Microsoft announced its AI Security Copilot, a GPT-4 implementation that brings generative AI capabilities to its in-house security suite, and features a host of new visualisation and analysis functions.
AI Security Copilot’s basic interface is similar to the chatbot functionality familiar to generative AI users. It can be used in the same way, to answer security questions in a natural manner, but the more impressive features stem from its tight integration with Microsoft’s existing security products, including Defender, Sentinel, Entra, Purview, Priva, and Intune.
Copilot can interpret data from all of those security products and provide automated, in-depth explanations (including visualisations), as well as suggested remedies.
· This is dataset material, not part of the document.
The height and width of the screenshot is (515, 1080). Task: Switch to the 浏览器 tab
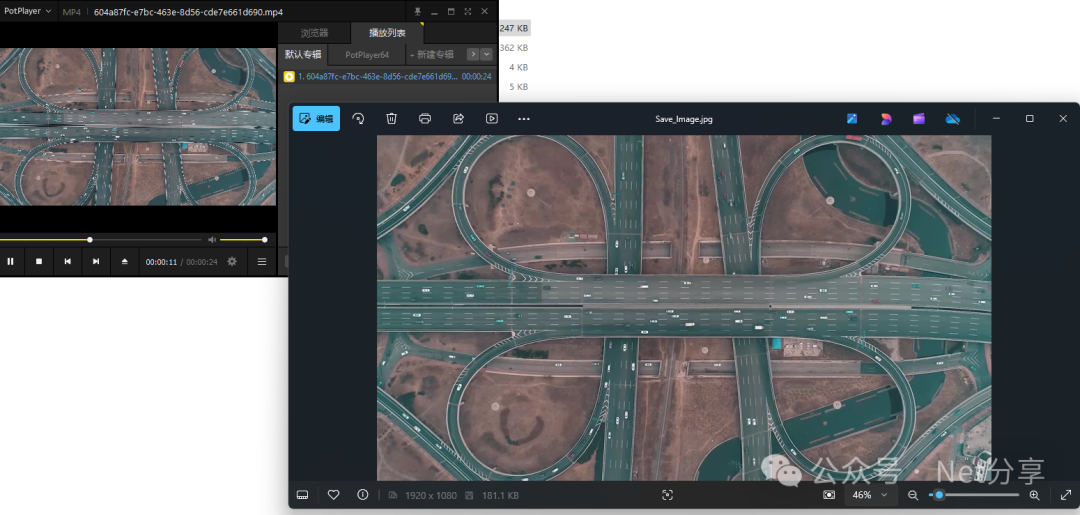point(315,33)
Furthermore, the system will have an ability to take action against some kinds of threats – deleting email messages that contain malicious content identified by a previous analysis, for example.
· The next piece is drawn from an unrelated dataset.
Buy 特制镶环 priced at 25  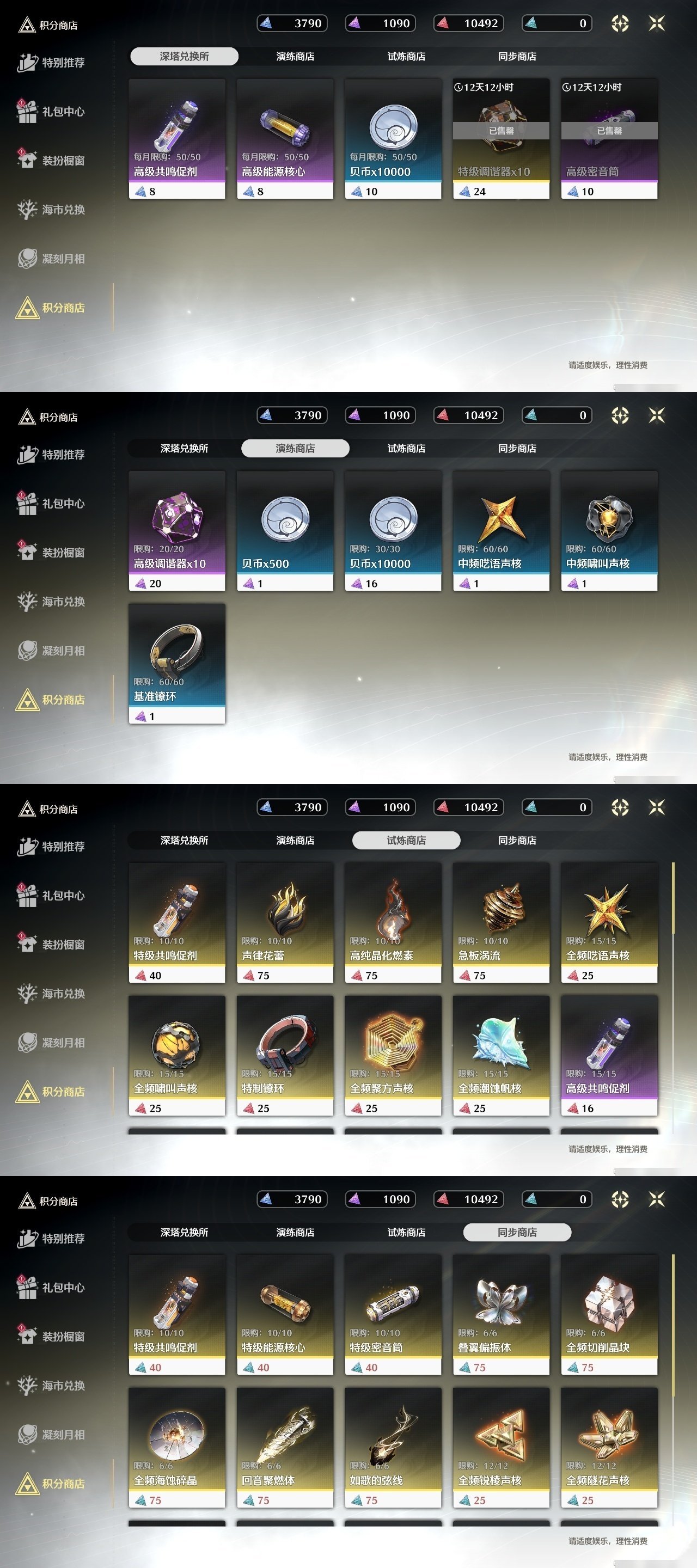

Microsoft said that it has plans to expand Security Copilot’s connectivity options beyond the company’s own products, but did not offer any further details in a livestream and official blog post detailing the product.
Microsoft noted that, as a generative AI product, Security Copilot isn’t going to give correct answers 100% of the time, and that it will need additional training and input from early users to reach its full potential.
Automation one benefit of AI Security Copilot, but challenges remain
According to AI experts, it’s a powerful system, though it’s not quite as novel as Microsoft presented. Avivah Litan, distinguished vice president and analyst at Gartner, said that IBM’s had similar capabilities via it’s Watson AI for years.
“The AI here is faster and better, but the functionality is the same,” she said. “It’s a nice offering, but it doesn’t solve the problems that users have with generative AI.”
Regardless of those problems – the largest of which is Security Copilot’s admitted inability to provide accurate information in all cases – the potential upsides of the system are still impressive, according to IDC research vice president Chris Kissel.
“The big payoff here is that so much more stuff could be automated,” he said. “The idea that you have a ChatGPT writing something dynamically and the analytics to judge it in context, in the same layer, is compelling.”
Both analysts, however, were slightly skeptical about Microsoft’s professed policy on data sharing – essentially, that private data will not be used to train the foundational AI models and that all user information will stay under the user’s control.
The issue, they said, was that incident data is critical for training AI models like the one used for Security Copilot, and that the company hadn’t offered a lot of insight into how, precisely, such data would be handled.
“It is a concern,” said Kissel. “If you’re trying to do something involving, say, a specific piece of intellectual property, can there be safeguards that keep the data in place?”
“How do we know the data’s really protected if they don’t give the tools to look at it?” said Litan.
Microsoft did not announce an availability date for Security Copilot today, but said that “we look forward to sharing more soon.”